Blog posts continue to become an incredibly important form of content marketing and a key piece in many marketing strategies. On top of its value as a marketing tool, it’s also surprisingly easy to do and the only real cost is the time of the person writing it.
Most marketers know that blogging can have a huge benefit to essential things like SEO…. and in turn traffic… and in turn conversions and/ or sales, yet despite this, many organisations still don’t do it regularly.
The typical small business owner or entrepreneur may have dabbled with writing some content when first building a website or when they were setting up social media accounts, yet once that’s done, content creation can often fall off the radar.
The 2 most common reasons/ excuses for not blogging tend to come down to firstly, it takes too much time to do and secondly, they don’t know what to blog about. Whilst admittedly content creation can time, if you plan your approach you’ll be surprised how efficiently your writing becomes and how quickly you can create great content.
So how can you build a programme for yourself and your business that allows you to create regular, high quality content without having to dedicate hours and hours each week?
Let’s say that you decide to create a short post of maybe 500 words to write an education post that’d relate to your organisation. Well why not agree with yourself that from Monday to Thursday each week you’re going to come up with 2-3 possible ideas of interesting features.
Maybe it’s a top tips feature, perhaps a “how-to” guide or perhaps just a general news piece related to your business or your industry. Then on Friday morning, start the day 30 minutes earlier than normal and write out those articles; having had several days to think about them you’ll find writing comes much more easily!
If you take the time to think of the ideas – and you can do that without specifically dedicating time to it e.g. whilst you’re going about other jobs = it’ll be a lot easier when you actually sit down to write. Even a relatively slow typing speed can do 30-40 words per minute, which means that technically you could write a first draft of that post in about 10-15 minutes.
15 minutes to create a really valuable asset that can benefit your website, your Facebook, your twitter, your SEO and many other things as well…. Pretty good right? Now you’ll usually spend more than that going back over it and cleaning it up and correcting errors, changing sections and adjusting the format but the more you practice this the easier it becomes.
Now let’s look at a few of the key methods that can be very easily followed to get you blogging on a regular basis with the least amount of time, yet with the most amount of value.

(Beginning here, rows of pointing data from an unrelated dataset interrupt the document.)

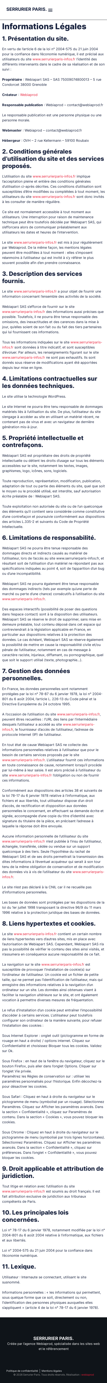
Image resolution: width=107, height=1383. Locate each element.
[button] (50, 9)
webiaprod (87, 1374)
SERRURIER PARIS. (26, 9)
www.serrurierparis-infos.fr (53, 59)
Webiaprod (29, 95)
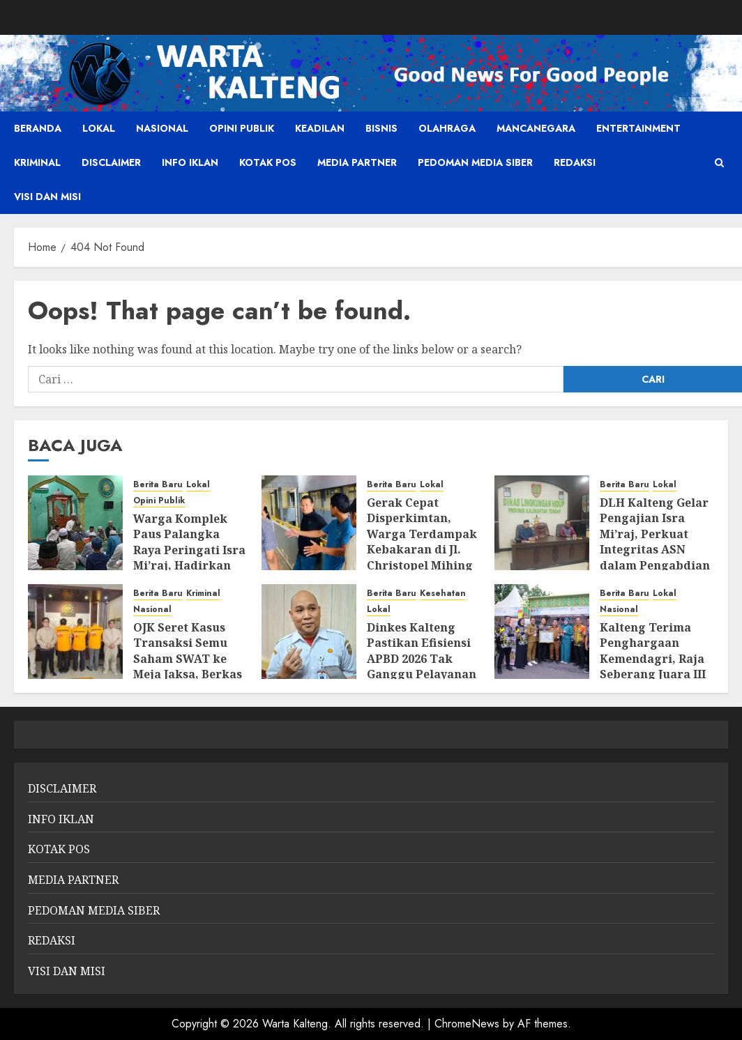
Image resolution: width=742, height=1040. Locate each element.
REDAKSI (575, 162)
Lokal (98, 128)
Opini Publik (241, 128)
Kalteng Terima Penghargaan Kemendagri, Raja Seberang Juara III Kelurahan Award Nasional (653, 666)
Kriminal (37, 162)
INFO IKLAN (190, 162)
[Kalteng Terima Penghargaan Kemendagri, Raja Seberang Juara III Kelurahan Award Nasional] (541, 631)
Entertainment (638, 128)
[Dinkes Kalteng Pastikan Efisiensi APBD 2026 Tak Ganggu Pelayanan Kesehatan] (309, 631)
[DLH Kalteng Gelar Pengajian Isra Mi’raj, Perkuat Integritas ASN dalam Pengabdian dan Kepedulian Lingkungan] (541, 522)
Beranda (37, 128)
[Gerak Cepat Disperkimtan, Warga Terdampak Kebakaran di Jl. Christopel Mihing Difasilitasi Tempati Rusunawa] (309, 522)
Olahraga (447, 128)
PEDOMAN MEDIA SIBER (475, 162)
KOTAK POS (267, 162)
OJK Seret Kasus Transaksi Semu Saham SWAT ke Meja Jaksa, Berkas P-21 (187, 659)
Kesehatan (443, 593)
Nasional (162, 128)
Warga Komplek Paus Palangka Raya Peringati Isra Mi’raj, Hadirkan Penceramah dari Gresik (189, 557)
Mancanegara (536, 128)
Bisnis (381, 128)
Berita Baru (158, 485)
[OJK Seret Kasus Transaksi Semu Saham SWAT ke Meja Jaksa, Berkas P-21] (75, 631)
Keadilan (319, 128)
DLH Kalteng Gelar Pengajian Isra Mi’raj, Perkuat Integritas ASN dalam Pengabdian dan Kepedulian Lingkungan (655, 549)
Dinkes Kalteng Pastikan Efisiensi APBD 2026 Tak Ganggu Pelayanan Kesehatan (421, 659)
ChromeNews (466, 1024)
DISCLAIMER (111, 162)
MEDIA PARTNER (357, 162)
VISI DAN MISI (47, 197)
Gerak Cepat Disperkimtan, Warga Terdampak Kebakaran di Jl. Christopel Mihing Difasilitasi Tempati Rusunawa (422, 549)
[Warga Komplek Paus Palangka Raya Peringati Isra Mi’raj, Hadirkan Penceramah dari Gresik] (75, 522)
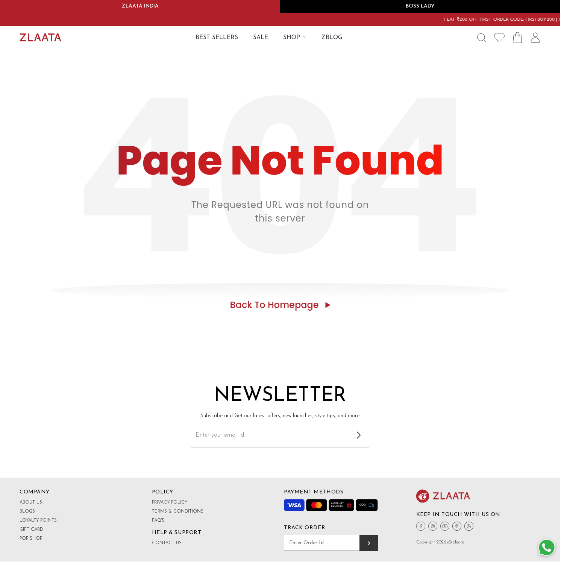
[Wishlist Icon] (499, 38)
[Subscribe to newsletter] (359, 435)
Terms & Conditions (177, 511)
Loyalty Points (38, 520)
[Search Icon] (481, 38)
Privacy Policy (169, 502)
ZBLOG (331, 38)
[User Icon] (535, 38)
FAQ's (158, 520)
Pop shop (31, 538)
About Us (31, 502)
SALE (260, 38)
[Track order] (369, 543)
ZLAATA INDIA (140, 6)
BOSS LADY (420, 6)
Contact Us (167, 543)
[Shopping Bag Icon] (517, 38)
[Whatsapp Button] (546, 548)
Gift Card (31, 529)
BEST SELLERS (217, 38)
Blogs (27, 511)
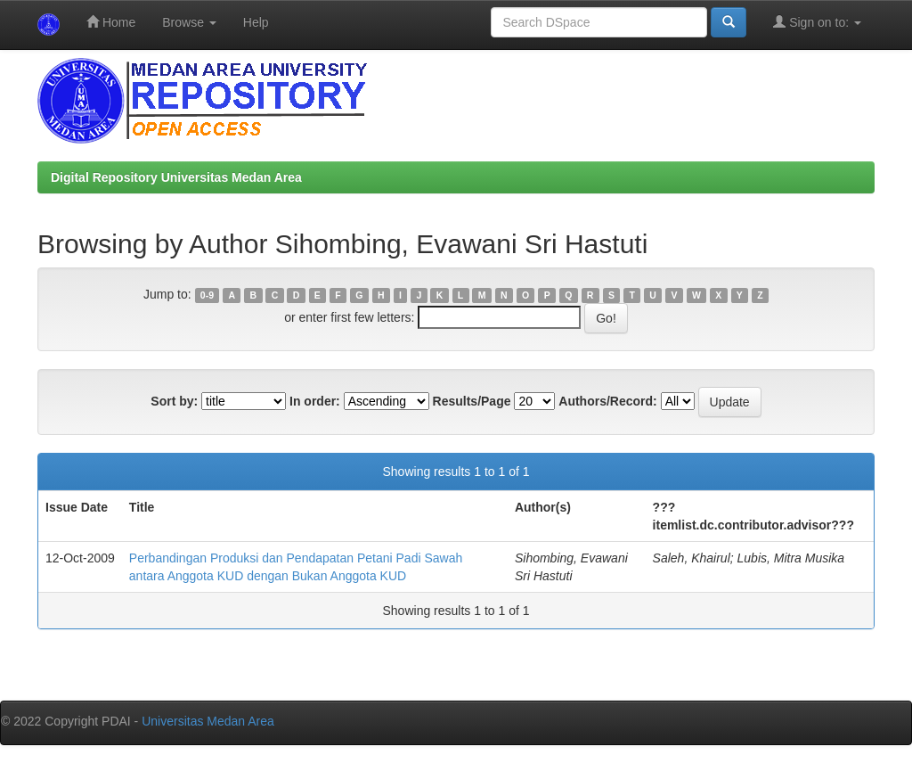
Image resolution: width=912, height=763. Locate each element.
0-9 (207, 295)
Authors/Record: (607, 401)
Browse (189, 22)
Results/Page (472, 401)
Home (110, 21)
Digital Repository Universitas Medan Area (176, 177)
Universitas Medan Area (208, 721)
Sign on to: (817, 21)
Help (256, 22)
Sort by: (174, 401)
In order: (314, 401)
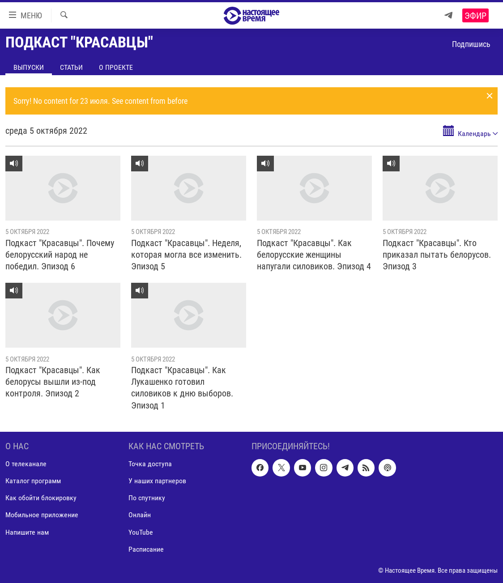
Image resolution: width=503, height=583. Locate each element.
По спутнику (146, 498)
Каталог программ (33, 481)
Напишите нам (27, 532)
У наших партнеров (157, 481)
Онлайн (139, 515)
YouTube (140, 532)
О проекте (116, 67)
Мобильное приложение (41, 515)
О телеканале (26, 464)
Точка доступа (150, 464)
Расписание (146, 549)
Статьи (71, 67)
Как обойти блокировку (41, 498)
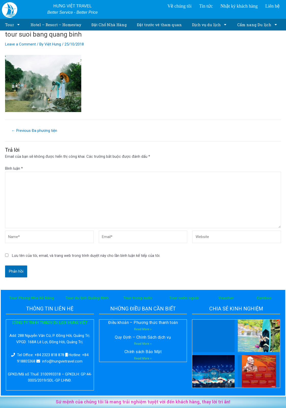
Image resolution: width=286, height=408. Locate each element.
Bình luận (14, 168)
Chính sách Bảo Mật (143, 351)
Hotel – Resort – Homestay (55, 24)
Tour (12, 24)
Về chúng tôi (179, 6)
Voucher (226, 298)
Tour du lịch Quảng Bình (87, 298)
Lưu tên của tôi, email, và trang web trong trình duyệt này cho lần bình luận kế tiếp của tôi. (86, 255)
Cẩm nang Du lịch (257, 24)
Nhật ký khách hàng (239, 6)
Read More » (143, 329)
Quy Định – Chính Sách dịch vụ (143, 337)
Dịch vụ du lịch (209, 24)
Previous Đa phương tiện (34, 131)
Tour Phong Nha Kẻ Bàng (31, 298)
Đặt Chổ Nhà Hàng (109, 24)
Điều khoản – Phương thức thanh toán (143, 322)
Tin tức (206, 6)
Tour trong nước (137, 298)
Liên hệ (272, 6)
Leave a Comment (20, 44)
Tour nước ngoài (184, 298)
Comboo (264, 298)
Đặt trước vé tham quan (159, 24)
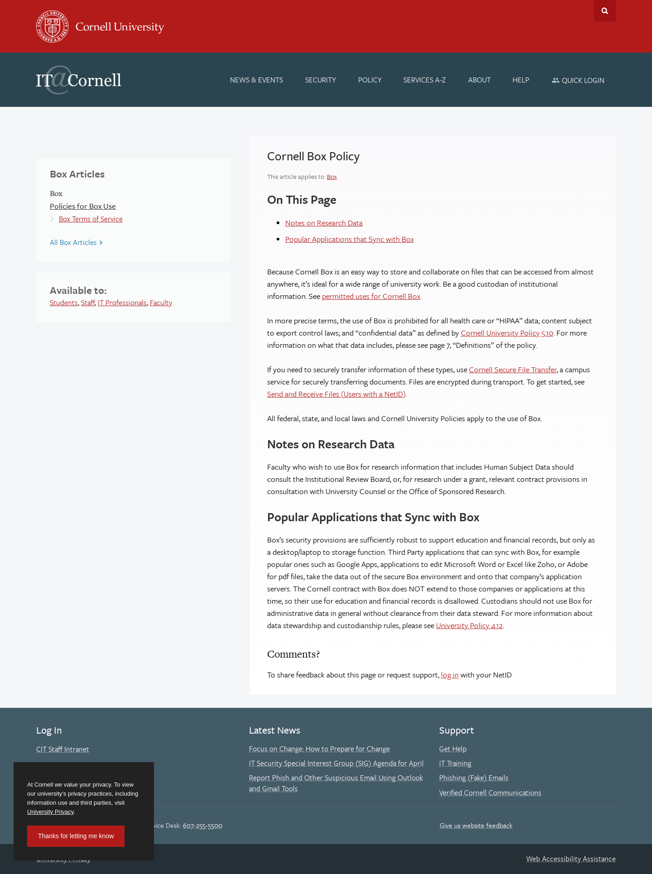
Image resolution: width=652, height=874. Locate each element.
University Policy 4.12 (469, 625)
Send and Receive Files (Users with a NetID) (336, 393)
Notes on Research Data (324, 222)
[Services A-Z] (425, 80)
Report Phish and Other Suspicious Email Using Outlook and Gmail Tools (336, 783)
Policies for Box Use (83, 205)
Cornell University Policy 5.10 (507, 332)
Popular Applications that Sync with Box (349, 239)
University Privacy (50, 811)
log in (450, 674)
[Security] (320, 80)
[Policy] (370, 80)
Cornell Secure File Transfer (512, 369)
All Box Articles (73, 242)
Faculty (161, 302)
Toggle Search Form (605, 11)
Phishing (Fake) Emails (473, 777)
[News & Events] (257, 80)
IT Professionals (122, 302)
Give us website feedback (476, 825)
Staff (88, 302)
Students (64, 302)
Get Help (453, 748)
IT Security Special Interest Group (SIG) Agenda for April (336, 763)
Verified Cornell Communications (490, 792)
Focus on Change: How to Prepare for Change (319, 748)
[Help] (521, 80)
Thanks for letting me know (76, 836)
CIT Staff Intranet (62, 749)
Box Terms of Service (91, 218)
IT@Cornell (79, 80)
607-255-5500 (202, 825)
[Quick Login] (578, 80)
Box (332, 176)
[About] (479, 80)
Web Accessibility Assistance (571, 858)
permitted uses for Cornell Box (371, 296)
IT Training (455, 763)
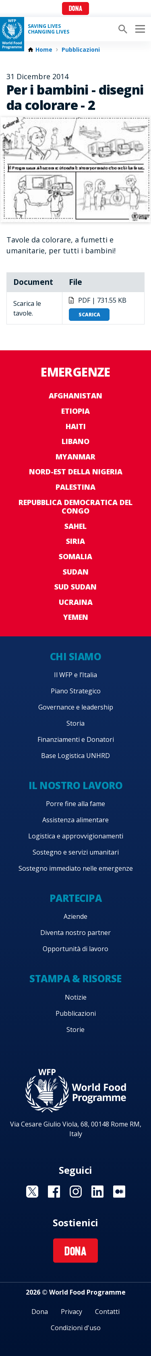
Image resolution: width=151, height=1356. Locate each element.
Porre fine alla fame (75, 803)
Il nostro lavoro (75, 785)
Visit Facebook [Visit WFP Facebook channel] (54, 1191)
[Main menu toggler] (139, 29)
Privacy (71, 1311)
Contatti (107, 1311)
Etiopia (75, 411)
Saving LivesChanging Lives (48, 29)
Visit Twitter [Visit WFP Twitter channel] (32, 1191)
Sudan (76, 572)
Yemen (75, 617)
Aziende (75, 916)
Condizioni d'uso (76, 1327)
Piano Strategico (76, 690)
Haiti (76, 426)
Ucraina (76, 602)
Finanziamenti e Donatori (75, 739)
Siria (75, 541)
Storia (75, 723)
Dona (75, 9)
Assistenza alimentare (75, 819)
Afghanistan (75, 395)
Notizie (76, 997)
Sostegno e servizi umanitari (76, 852)
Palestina (75, 487)
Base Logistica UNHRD (75, 755)
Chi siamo (75, 656)
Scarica (89, 314)
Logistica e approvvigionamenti (75, 836)
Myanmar (75, 456)
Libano (75, 441)
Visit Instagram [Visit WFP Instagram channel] (76, 1191)
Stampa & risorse (75, 978)
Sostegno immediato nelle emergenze (76, 868)
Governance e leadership (75, 707)
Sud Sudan (75, 587)
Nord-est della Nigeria (75, 471)
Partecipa (76, 898)
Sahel (75, 526)
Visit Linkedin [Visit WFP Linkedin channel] (97, 1191)
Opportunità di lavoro (75, 948)
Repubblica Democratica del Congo (75, 506)
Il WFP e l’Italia (75, 674)
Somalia (75, 556)
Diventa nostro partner (75, 932)
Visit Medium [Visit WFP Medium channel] (119, 1191)
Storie (75, 1029)
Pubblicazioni (81, 49)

When it comes to writing a blog post there are typically 5 types of blog style which define the purpose of the content, as well as the expectations of the typical reader:
- The perspective article. Quite simply this type of blog post will be usually straight forward text oriented feature aimed to give your perspective (or compile other peoples) into a resource on a specific subject. Think of the last newspaper you read or news website you visited. A lot of the content on these are perspective pieces, aimed at giving an overview or information on a particular topic that is believed to be of interest to its audience.
- The “How To” Guide. A very simple, yet very valuable piece of content to the audience, this blog post is designed to give the audience a guide or tips on how to do a specific task. This very part of the book you’re reading could be considered as a how-to guide blog. The chances are if you’ve created your own business, or you’re thinking about doing it, then you’ve got knowledge on a subject or topic that a good deal of other people haven’t. Even if you’re knowledge on it is relatively low, if you’ve got passion for a subject you can turn that into something that can really create powerful content for the reader.
- The List or “Top 10” style post. This type of content has become even more commonly used in recent years due to both the desire for easily absorbed content from audiences and also the way SEO operates. An example could be something like “The top 10 best ways to write a blog” or “The top 5 reasons to visit London”. These types of features can be surprisingly easy to write yet often create really good traction with an audience. Think of some of the recent websites and articles you’ve read on the Internet or across social media and I’d be surprised if you hadn’t engaged with a fair few of these yourself. Maybe you even shared them with your social media connections and friends?
- The “Slide Share” or “Photobook” style post. This type of blog post will tend to utilise imagery as a key element of the content and will be displayed in a way that often has much less text within it and uses the imagery as the primary display – the audience will tend to click through captioned images on a specific subject. More often than not this style of content creation actually relies less on writing loads of text and utilises the images themselves to draw more engagement. Perhaps you’re an avid cook and have created some fantastic dishes recently. You could turn that into a great blog post with something like “My Favourite Dishes of the Week” and post half a dozen photos in in a slide share style, with brief descriptions or even recipes alongside them.
- The “News Jacking” blog post. This type of post is quite simply designed to capitalise on a current prominent or relevant news story and augment it with further information or add your own perspective. The key fact to remember with this type of post is that time is truly of the essence and speed of delivery e.g. how quickly you publish it in order to capitalise on the time of the news story, is essential. Let’s take a topical 2018 example with Bitcoin which, whether it’s understood or not, is something that’s held the news a lot over the last 18 months. Most of the news surrounded it’s seemingly ever-growing value during 2017, until all of a sudden the price dropped massively and began to drop and drop. With this type of blog post the value would be to use the noise from this story and maybe turn it into a blog post with your own insights or perhaps just a summary of what happened. This can be great for getting short term momentum and audience engagement but it’s worth noting that these types of post tend to have a shorter shelf life than others.
There’s no right and wrong choice of which type of post is the right one, but ideally you want to try and create a good balance of different styles and formats. Keeping your content varied as well as valuable can be a great way to keep your audience interested.
Don’t be afraid to make mistakes, to give it a go and each time you write and spend more time practicing creating content, the easier it becomes and the more your writing will improve and gain polish. Even if you’re not the most confident writer I promise with a little time, thought and planning you’ll be able to create awesome articles that offer enormous value to your audience and your outreach.